The GOP might learn from climate change
The US Republicans have the problem of comprising lots of angry, dim, religiose and mean white people. Well, that’s not fair, but it’s the perception that’s holding them back. So how come I see great hope in the climate change which seems like it’s beginning to bite in the US? The answers have been pointed-at in a brilliant piece by Camilla Cavendish in The Times (8 November 2012, “Sober suits know better than bearded greens”.)
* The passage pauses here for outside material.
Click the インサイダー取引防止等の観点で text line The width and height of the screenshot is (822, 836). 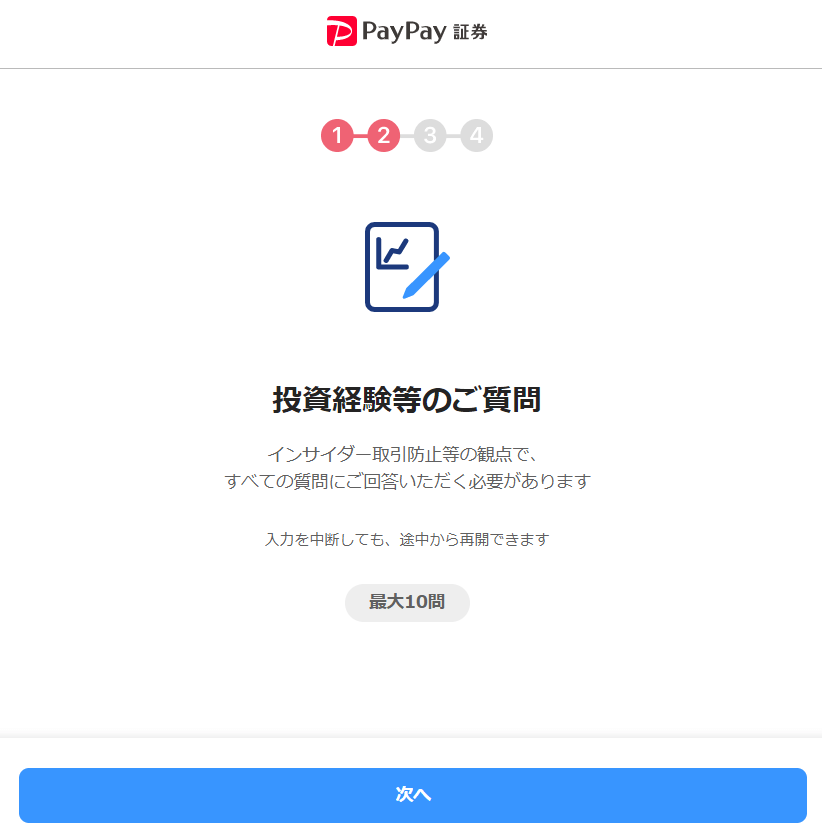[403, 454]
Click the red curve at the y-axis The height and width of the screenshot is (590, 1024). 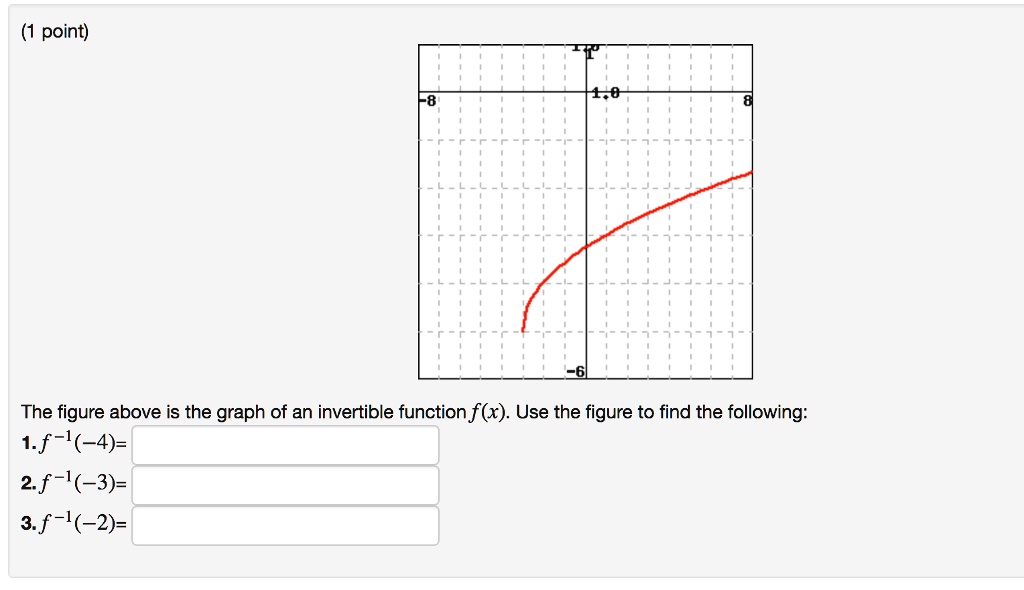pyautogui.click(x=586, y=246)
It mattered that the very rich, erstwhile Republican Michael Bloomberg declared that climate change needed a response and that he, as Mayor of New York, tended toward Barak Obama as the likelier candidate to grasp the fact. Never mind that such remarks may help Mr Bloomberg politically, it matters that someone of his stamp start to steer Republicans away from committed irrationality. Ms Cavendish didn’t make that point, but she did note that a carbon tax was gaining support across the left and right of American economists and that it might help sort out the country’s fiscal problems, the importance of which also seizes sensible people across the divide.
Ms Cavendish did not point out that it is difficult to see how any tolerable level of tax, in one rich country (however big), would seriously address the global phenomenon of high greenhouse gas emissions, but that nuance is for another day.
The underlying politics seems clear. The US right is in a mess and will need to attract the young as soon as possible. I think that there is a very good chance that broadly right-wing arguments will appeal to the next generation of voters and think that (for instance) David Cameron has been right to see that homosexuality (and homosexuality much more than abortion) is not something the young disapprove of. I think that climate change is another such argument: the young may not be green, and they may not want their travel plans curtailed, but they are not immune to the idea that greenhouse gases may be a problem.
The right can get hold of such across-the-board themes and show themselves ordinarily modern in thinking about them. The caveat – apropos a very good piece by Anne Applebaum in The Telegraph (8 November 2012, “It’s time for a Republican Party clear-out”) – is that there really is a Neanderthal right and it really does matter and does have genuine concerns and in the US as in the UK is a little suicidal. The Tea Party and UKIP don’t mind sinking the right as a mainstream electoral force. But that, too, is a worry for another day.